クナッパーツブッシュ指揮 バイロイト祝祭管弦楽団(1957)
ベルント・アルデンホフ:ジークフリート
アストリッド・ヴァルナイ:ブリュンヒルデ
ハンス・ホッター:さすらい人
パウル・クーエン:ミーメ
グスタフ・ナイトリンガー:アルベリヒ
ヨーゼフ・グラインドル:ファフナー
マリア・フォン=イロスヴァイ:エルダ
イルゼ・ホルヴェーク:鳥の声
以前にラストのみ聴いたときに書いたが(こちら)やはりクナが素晴らしいので、これをベストにしたいところだがそうもいかない。
ミーメのクーエンは1951年から1957年まで毎年バイロイトでミーメをやり続けた、ミーメの第1人者である。
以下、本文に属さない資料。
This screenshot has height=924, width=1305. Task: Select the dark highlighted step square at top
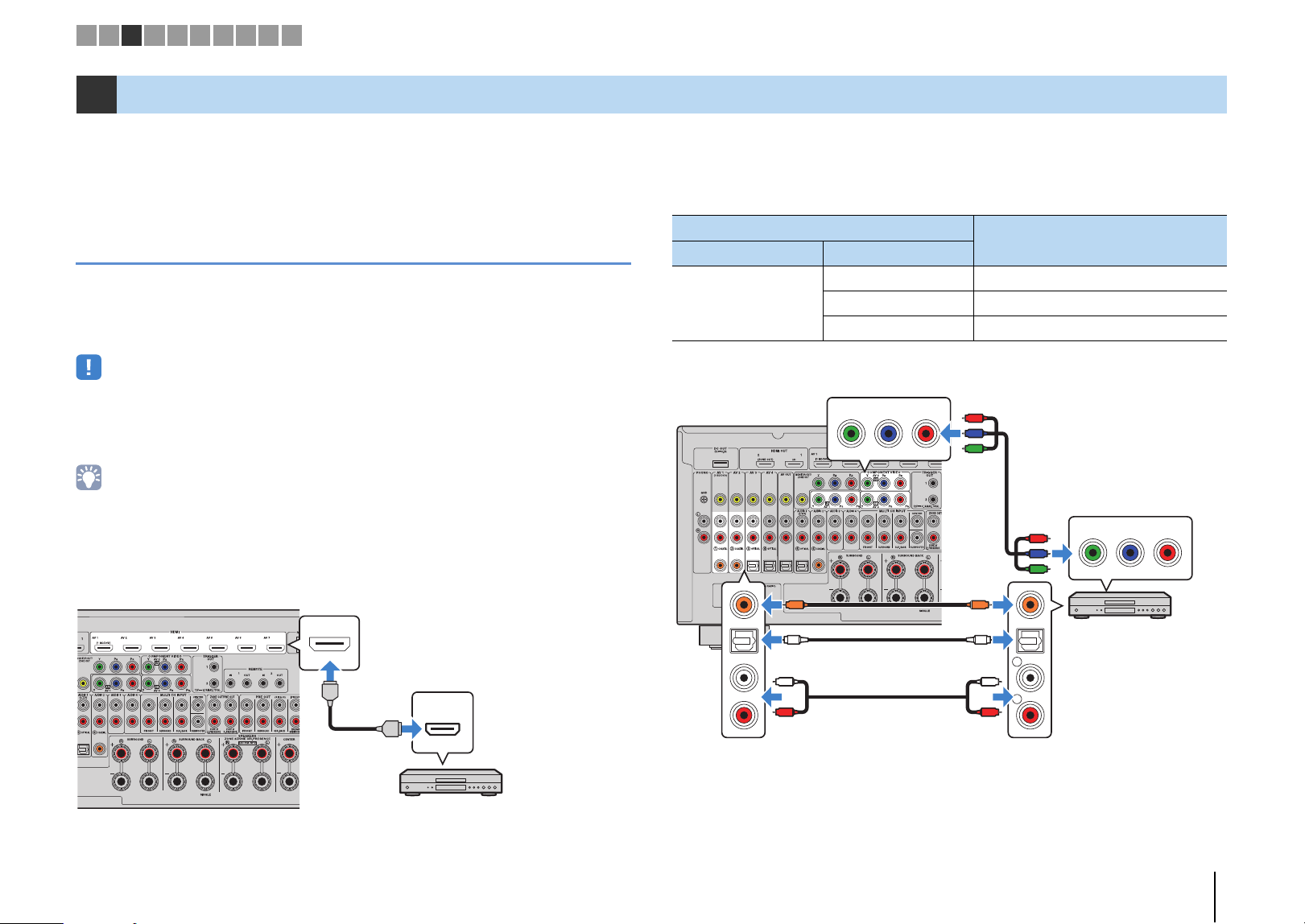tap(132, 35)
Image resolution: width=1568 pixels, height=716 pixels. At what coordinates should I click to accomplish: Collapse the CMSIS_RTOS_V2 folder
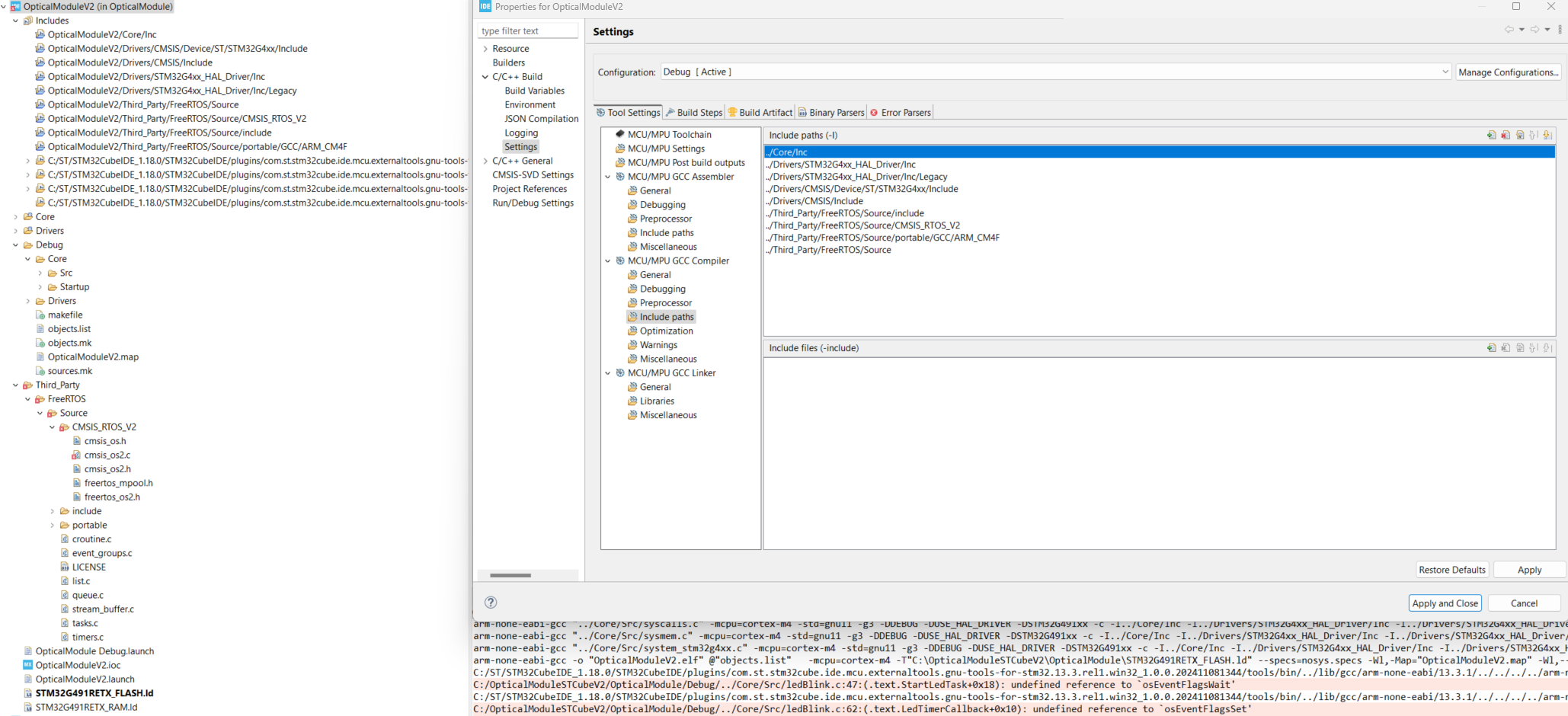(x=53, y=427)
私も1953年のクラウス盤、1956年のクナッパーツブッシュ盤で、その特徴的な高音に親しんできた。
が、ネット上でも別人かと思った、という評があるほど、声が違う。あわてて同年の「ラインの黄金」を聞き直したが、こちらはお馴染みのクーエンの声である。しかし「ジークフリート」では、普通の(それも若干衰えた)テノールの発声になっている。本当にこれがクーエンであるなら公演直前に調子を崩して発声を変えたか、突然衰えが来たか、どちらかではないか、と思うほどである。翌年からシュトルツェに替ったのも、そういう事情だったのか・・・・?
というわけで、全盛期のクーエンで無い分、かなり割り引かなくてはいけなくなってしまった。